Local Vancouver / Burnaby Context
In Metro Vancouver, where housing costs are among the highest in Canada, the disconnect between median net worth and retirement targets is particularly acute. While the source data is national, the local implication is significant: Vancouver homeowners often have higher net worths due to property values, but this wealth is illiquid. For retirees in Burnaby and Vancouver, the reliance on CPP ($1,433/month max in 2025) and OAS (clawed back above $93,454 income) means that housing equity is often the primary buffer against inflation. The local market's volatility directly affects the feasibility of downsizing, a key strategy for unlocking retirement funds. Furthermore, the recent political discourse in BC regarding the conversion of empty condos to affordable housing reflects the broader tension between housing supply, market stability, and the need for accessible retirement options.
Market Impact
The rising retirement target may increase selling pressure on larger family homes as owners look to downsize and lock in gains. Conversely, it could suppress demand for luxury properties if potential buyers feel their retirement goals are out of reach. The market for reverse mortgages and equity release products may see increased activity.

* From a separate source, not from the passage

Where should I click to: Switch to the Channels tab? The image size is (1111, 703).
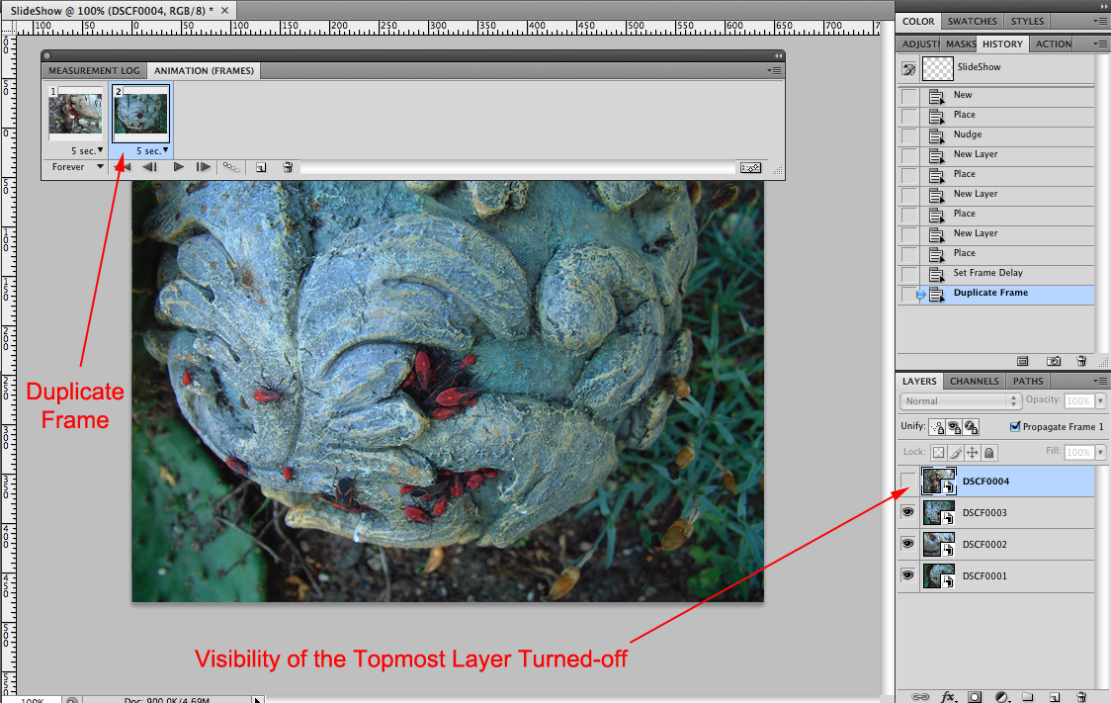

Rental demand could rise as more seniors remain in their homes longer or delay downsizing due to a lack of suitable smaller inventory.
Investor / Buyer Takeaway
- Buyers should recognize that housing equity is a primary retirement tool; location and liquidity matter more than ever.
- Investors in rental properties may see increased demand from seniors unable to buy but needing stable housing.
- Sellers of larger homes may face longer days on market as buyers reassess their financial capacity.
- Those nearing retirement should audit their reliance on CPP/OAS, as benefits are income-tested and may be insufficient.
- Monitor the market for reverse mortgage products as a potential alternative to downsizing.
Builder / Developer Perspective
Developers may need to adjust product mixes to include more downsizing-friendly units, such as townhomes or smaller condos, to cater to an aging population. The feasibility of luxury projects may be constrained by buyer confidence in their long-term financial security. Financing for new developments could become tighter if lenders perceive a broader risk in household debt and retirement readiness.
Risk Factors
- Policy changes to CPP or OAS could further erode retirement income, increasing pressure on housing wealth.
- A downturn in the real estate market could significantly reduce net worth for those relying on home equity.
- Interest rate volatility impacts both the cost of borrowing for new buyers and the returns on retirement savings.
- Regulatory changes to reverse mortgages or equity release products could limit options for seniors.
- Inflation could outpace the growth of government benefits, widening the retirement gap.
BurnabyHouse Insight
The $1.7 million target is less a reflection of actual costs and more a symptom of anxiety. In Metro Vancouver, where the median home price far exceeds national averages, the reliance on real estate for retirement is a double-edged sword. While it has built wealth for many, it also creates a 'wealth trap' where seniors cannot access their equity without selling their primary residence. The local market is likely to see a bifurcation: a strong demand for affordable, low-maintenance housing for downsizers, and a continued struggle for affordability for new entrants. The political focus on empty condos in BC is a direct response to this supply-demand imbalance, but it does not solve the underlying wealth disparity highlighted by the BMO survey.